## WHAT YOU SHOULD DO
Could you set down only the lines from the one including "The width and height of the screenshot is (861, 646)." to the end of the records below, inclusive and exact, leaving pictures out?

(Stored records)
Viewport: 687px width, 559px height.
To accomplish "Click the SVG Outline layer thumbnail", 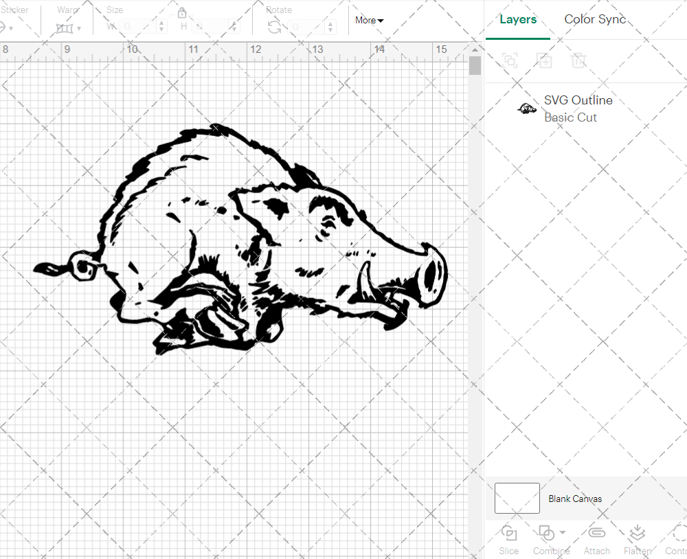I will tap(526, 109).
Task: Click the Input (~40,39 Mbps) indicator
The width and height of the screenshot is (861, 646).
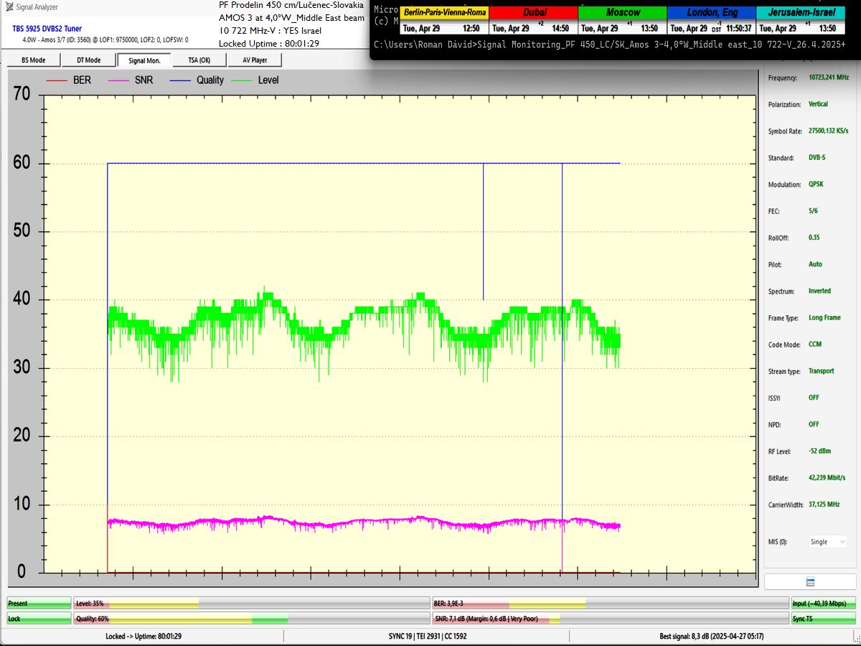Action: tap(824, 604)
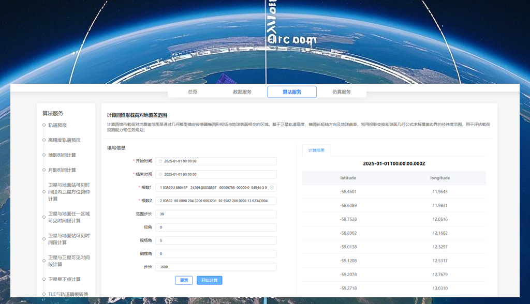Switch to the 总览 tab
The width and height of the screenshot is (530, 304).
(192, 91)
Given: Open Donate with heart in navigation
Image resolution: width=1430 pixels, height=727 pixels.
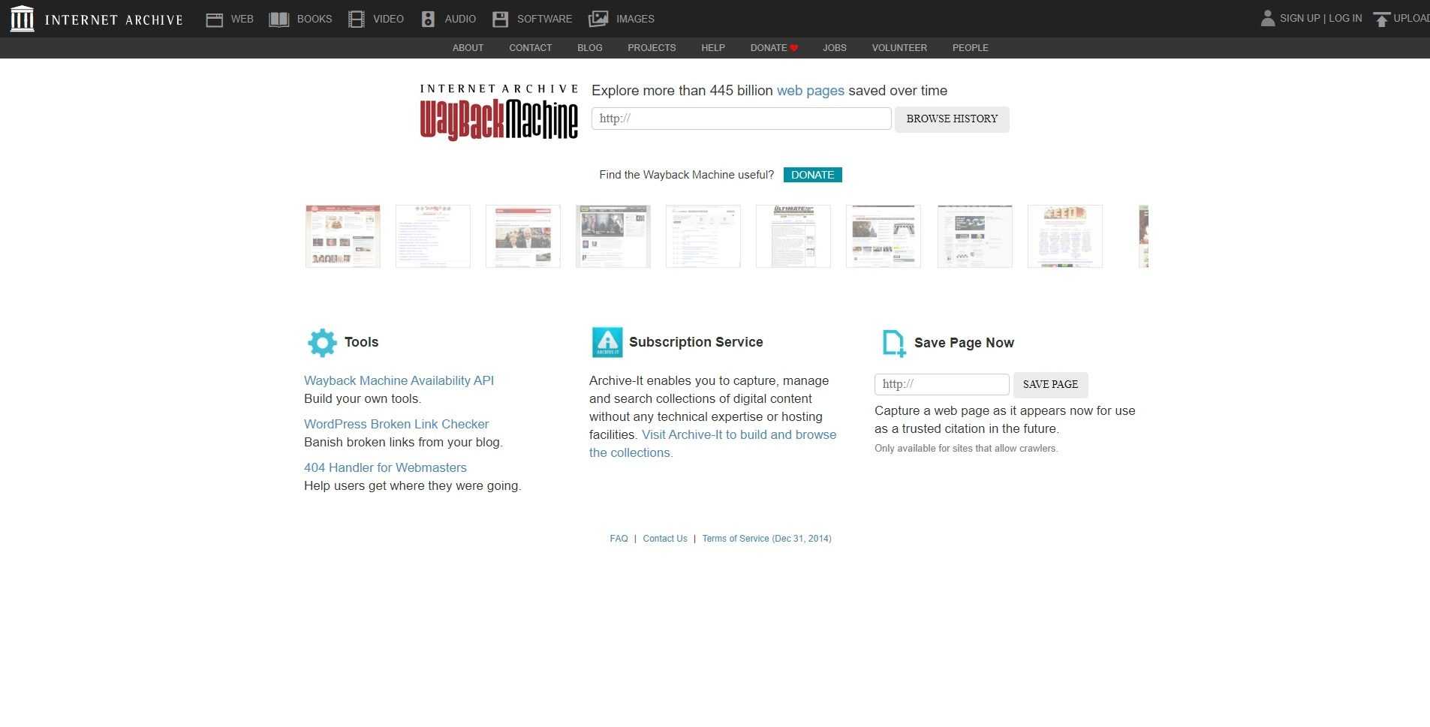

## YOUR RESPONSE
The width and height of the screenshot is (861, 646).
Action: tap(824, 604)
Switch to the 总览 tab
The width and height of the screenshot is (530, 304).
(192, 91)
Given: Open Donate with heart in navigation
Image resolution: width=1430 pixels, height=727 pixels.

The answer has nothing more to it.